_Work to be completed_. Check each line below for the word "agent" and give the count alone.

_Material for this exercise_.
##########

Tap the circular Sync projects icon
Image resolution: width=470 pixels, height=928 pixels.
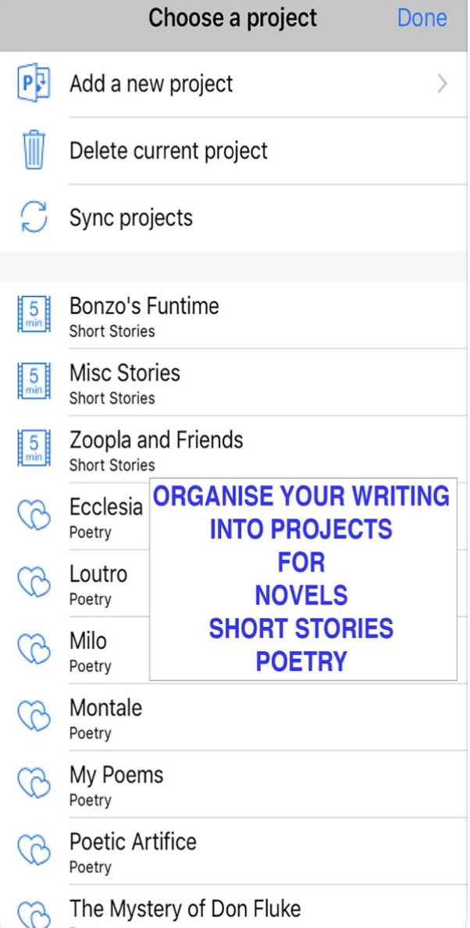34,218
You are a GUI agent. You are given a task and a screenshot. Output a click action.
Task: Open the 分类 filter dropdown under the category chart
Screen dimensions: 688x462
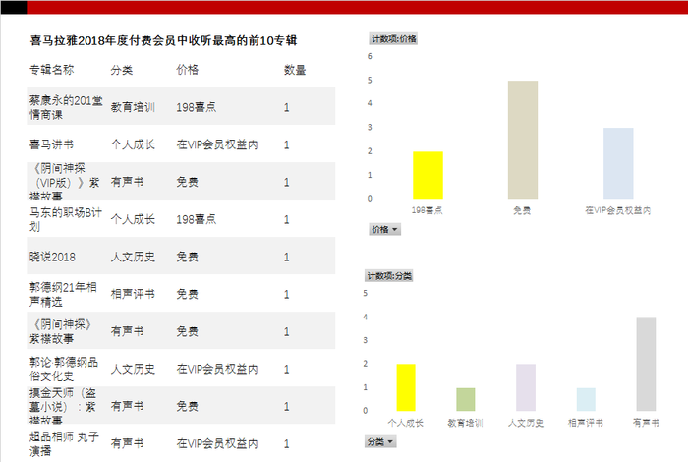coord(381,442)
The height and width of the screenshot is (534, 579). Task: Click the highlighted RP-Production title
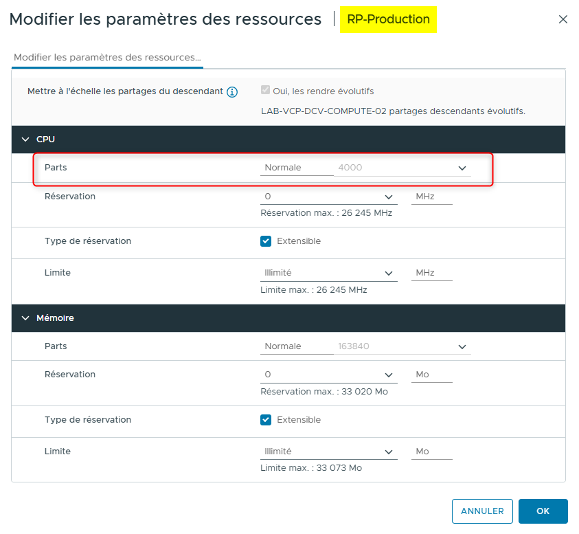tap(388, 20)
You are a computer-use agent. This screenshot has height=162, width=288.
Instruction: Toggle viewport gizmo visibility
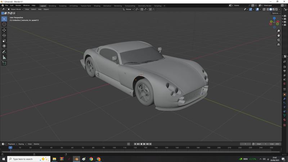pyautogui.click(x=251, y=9)
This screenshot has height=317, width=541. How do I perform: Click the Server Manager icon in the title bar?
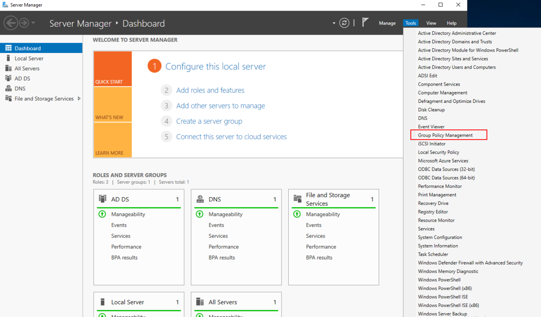click(5, 5)
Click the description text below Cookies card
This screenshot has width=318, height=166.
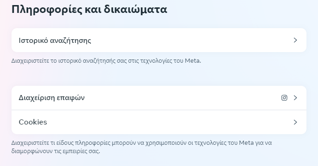[141, 147]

##########

_Your response_. 2